Identifikasi Stroke Menggunakan Metode Transfer learning Arsitektur Convolutional Neural Network Pada Citra CT-scan Kepala
DOI:
https://doi.org/10.26418/pf.v11i3.65242Abstract
Stroke menjadi penyebab terbesar atas kecatatan dan kematian pada masyarakat Indonesia. Tingkat penderita stroke yang tertinggi di wilayah Asia Tenggara adalah Indonesia. Hal tersebut yang menjadi perhatian pada penelitian ini untuk dapat mengidentifikasi citra kepala hasil dari proses pencitraan medis yaitu CT-scan. Salah satu pemanfaatan teknologi IT dalam bidang medis adalah menggantikan fungsi kerja manusia dalam merepresentasikan hasil citra CT-scan dengan kinerja mesin. Teknologi tersebut memanfaatkan arsitektur Convolutional Neural Network (CNN) metode transfer learning. Pada penelitian ini, dataset yang akan digunakan adalah citra CT-scan kepala dari website www.kaggle.com. Beberapa variasi arsitektur yang digunakan adalah arsitektur AlexNet, VGG16, dan GoogLeNet serta variasi optimizer Stochastic Gradient Descent (SGD), AdaGrad, RMSProp, dan Adam.
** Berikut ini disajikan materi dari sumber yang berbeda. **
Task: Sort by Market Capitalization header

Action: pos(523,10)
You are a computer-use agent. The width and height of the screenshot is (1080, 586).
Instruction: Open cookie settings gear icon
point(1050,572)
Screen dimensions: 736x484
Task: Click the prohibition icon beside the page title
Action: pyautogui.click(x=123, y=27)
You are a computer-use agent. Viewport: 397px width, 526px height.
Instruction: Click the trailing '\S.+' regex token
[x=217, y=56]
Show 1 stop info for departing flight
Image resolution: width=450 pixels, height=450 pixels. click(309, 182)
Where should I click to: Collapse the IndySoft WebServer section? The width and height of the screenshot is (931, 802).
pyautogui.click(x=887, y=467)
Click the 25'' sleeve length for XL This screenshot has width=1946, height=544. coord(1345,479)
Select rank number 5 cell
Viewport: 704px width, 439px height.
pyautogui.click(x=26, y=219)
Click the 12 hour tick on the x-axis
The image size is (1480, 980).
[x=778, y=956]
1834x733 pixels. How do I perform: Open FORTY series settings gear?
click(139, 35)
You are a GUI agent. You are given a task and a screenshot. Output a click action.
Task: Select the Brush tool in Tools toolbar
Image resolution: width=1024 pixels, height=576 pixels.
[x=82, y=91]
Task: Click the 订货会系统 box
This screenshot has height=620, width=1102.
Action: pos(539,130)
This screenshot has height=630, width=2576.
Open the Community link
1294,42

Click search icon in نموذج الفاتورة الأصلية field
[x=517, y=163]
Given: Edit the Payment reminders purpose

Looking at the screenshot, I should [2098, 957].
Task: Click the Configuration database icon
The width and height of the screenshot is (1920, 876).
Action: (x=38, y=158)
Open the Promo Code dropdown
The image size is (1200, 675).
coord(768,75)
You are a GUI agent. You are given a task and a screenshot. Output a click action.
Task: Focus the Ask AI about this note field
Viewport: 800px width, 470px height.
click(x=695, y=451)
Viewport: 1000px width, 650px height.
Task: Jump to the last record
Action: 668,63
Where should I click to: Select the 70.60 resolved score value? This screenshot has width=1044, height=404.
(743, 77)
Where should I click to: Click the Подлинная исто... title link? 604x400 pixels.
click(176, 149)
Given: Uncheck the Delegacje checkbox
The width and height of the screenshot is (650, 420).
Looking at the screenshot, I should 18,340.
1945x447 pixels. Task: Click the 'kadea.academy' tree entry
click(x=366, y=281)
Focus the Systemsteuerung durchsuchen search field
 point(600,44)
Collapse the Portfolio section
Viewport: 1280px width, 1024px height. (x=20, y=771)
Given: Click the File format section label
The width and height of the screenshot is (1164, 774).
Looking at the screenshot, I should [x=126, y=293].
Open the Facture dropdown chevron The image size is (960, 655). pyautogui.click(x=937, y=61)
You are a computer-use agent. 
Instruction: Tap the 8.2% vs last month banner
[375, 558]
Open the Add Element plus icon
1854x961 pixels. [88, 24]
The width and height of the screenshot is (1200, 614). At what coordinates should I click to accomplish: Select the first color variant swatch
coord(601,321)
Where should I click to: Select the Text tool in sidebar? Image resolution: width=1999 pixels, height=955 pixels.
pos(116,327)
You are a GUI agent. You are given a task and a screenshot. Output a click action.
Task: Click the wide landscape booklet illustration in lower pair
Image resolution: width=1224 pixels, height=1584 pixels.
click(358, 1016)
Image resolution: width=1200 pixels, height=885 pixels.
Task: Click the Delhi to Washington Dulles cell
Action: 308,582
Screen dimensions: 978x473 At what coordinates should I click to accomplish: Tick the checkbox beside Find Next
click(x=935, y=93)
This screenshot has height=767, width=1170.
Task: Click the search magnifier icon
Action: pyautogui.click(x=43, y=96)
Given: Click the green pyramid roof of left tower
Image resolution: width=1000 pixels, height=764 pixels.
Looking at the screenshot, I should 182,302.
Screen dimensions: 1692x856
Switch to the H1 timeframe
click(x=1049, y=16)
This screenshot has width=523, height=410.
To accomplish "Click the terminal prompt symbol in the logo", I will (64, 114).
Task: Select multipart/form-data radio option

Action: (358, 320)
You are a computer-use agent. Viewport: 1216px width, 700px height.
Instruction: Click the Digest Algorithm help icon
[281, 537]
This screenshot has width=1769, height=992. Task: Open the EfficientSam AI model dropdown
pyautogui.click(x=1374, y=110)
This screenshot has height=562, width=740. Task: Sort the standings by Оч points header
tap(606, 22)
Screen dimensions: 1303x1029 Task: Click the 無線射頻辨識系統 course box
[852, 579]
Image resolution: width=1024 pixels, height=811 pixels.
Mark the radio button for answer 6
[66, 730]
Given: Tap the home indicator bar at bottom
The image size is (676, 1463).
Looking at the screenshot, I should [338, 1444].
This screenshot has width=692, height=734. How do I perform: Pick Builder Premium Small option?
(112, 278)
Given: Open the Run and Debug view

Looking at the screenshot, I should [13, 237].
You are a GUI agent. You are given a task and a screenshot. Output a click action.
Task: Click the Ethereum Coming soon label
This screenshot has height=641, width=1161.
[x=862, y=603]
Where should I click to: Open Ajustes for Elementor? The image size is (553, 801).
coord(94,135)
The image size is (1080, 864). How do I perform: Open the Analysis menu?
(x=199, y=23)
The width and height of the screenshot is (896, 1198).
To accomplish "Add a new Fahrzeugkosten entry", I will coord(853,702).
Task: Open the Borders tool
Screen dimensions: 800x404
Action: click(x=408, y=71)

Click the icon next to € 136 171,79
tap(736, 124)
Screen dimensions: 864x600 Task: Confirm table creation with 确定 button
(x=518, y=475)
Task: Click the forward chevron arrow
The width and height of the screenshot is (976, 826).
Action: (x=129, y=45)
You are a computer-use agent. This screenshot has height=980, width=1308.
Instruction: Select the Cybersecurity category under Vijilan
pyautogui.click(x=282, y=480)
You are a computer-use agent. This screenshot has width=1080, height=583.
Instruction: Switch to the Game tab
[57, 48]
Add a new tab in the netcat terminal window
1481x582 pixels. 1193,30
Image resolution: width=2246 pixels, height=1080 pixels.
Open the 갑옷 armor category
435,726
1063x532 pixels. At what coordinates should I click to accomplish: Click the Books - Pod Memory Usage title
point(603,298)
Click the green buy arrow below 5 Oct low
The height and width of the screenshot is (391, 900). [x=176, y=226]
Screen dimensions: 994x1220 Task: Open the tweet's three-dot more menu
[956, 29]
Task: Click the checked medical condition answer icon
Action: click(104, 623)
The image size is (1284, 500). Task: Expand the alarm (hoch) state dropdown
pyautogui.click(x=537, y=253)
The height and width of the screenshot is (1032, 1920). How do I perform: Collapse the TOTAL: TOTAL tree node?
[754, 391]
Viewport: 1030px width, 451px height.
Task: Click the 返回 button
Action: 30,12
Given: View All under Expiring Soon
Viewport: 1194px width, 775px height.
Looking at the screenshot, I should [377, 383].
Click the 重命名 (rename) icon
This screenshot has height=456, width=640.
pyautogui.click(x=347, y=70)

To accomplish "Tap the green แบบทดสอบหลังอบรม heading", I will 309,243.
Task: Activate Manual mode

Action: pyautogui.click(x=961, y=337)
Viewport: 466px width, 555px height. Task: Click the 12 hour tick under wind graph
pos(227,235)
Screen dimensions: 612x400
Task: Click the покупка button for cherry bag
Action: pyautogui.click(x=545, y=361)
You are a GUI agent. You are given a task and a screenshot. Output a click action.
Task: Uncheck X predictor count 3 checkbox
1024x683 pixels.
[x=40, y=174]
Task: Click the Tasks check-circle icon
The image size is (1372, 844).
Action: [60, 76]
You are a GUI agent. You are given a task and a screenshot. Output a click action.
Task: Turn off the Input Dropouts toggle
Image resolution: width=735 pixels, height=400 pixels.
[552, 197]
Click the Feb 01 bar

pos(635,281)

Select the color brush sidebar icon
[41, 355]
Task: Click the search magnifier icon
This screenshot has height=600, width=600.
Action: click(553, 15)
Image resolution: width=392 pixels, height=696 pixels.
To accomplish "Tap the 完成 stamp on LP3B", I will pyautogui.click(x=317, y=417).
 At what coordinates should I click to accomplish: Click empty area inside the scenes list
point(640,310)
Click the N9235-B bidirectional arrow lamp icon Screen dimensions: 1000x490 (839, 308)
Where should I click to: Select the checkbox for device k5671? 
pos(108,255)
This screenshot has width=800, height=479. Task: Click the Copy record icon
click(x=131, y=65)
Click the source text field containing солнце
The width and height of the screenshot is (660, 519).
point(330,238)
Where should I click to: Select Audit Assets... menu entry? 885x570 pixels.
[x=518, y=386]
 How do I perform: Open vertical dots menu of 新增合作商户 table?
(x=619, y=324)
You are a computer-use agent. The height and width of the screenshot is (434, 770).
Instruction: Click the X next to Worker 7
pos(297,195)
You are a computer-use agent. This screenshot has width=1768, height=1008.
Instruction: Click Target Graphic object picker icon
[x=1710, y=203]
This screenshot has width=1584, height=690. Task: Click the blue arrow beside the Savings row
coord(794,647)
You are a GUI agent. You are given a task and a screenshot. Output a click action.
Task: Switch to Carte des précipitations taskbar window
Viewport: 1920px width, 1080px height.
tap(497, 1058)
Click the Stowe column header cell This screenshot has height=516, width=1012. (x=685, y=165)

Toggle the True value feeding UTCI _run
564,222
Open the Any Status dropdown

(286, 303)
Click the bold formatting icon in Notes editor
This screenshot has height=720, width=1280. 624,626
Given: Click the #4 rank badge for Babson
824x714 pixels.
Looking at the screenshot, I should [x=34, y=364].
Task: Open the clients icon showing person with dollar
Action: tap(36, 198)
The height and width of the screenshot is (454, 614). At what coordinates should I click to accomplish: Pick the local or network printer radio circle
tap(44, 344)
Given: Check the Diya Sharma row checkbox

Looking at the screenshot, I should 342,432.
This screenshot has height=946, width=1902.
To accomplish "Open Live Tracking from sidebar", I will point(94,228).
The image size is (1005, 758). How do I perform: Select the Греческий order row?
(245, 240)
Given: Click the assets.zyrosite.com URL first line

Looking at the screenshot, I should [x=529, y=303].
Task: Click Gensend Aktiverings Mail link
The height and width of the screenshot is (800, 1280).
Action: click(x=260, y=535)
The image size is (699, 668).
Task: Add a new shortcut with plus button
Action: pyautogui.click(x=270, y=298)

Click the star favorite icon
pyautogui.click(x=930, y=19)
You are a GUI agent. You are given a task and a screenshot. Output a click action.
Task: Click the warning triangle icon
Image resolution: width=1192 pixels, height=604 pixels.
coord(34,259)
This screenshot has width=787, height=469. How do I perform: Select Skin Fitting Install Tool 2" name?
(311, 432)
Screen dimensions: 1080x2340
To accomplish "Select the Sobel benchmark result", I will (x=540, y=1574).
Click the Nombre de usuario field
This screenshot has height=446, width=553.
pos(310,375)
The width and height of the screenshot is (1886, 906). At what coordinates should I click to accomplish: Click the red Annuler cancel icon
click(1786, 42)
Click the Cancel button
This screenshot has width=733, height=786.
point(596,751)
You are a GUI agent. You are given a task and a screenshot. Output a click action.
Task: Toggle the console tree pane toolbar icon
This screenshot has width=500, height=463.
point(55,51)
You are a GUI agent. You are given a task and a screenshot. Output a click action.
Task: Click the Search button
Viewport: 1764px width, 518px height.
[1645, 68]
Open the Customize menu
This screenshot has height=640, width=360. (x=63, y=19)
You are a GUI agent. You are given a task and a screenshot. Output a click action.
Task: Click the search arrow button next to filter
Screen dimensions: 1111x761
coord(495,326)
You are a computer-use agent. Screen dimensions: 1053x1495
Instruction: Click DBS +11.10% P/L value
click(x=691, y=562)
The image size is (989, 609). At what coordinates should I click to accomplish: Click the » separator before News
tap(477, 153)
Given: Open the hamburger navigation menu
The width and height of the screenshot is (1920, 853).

Hasil yang diperoleh adalah Akurasi AlexNet dengan menggunakan optimizer SGD adalah 75%, AdaGrad sebesar 93%, RMSProp menghasilkan 90%, dan Adam sebesar 85%. Hasil akurasi pada arsitektur VGG16 dengan menggunakan optimizer SGD adalah 73%, AdaGrad sebesar 88%, RMSProp menghasilkan 68%, dan Adam sebesar 91. Arsitektur GoogLeNet menghasilkan nilai akurasi dengan menggunakan optimizer SGD sebesar 65%, AdaGrad, RMSProp dan Adam masing masing menghasilkan akurasi sebesar 65%, 84%, 93% dan 85%.Arsitektur GoogLeNet dan AlexNet dengan optimizer yang berbeda yaitu AdaGrad dan RMSProp berhasil memperoleh akurasi tertinggi diantara arsitektur lainnya dengan akurasi sebesar 93%. Perbedaannya hanya waktu yang dibutuhkan kedua arsitektur ini untuk melakukan proses pelatihan yaitu 4 menit 15 detik untuk arsitektur AlexNet optimizer AdaGrad, dan 12 menit 26 detik untuk arsitektur GoogLeNet optimizer RMSProp.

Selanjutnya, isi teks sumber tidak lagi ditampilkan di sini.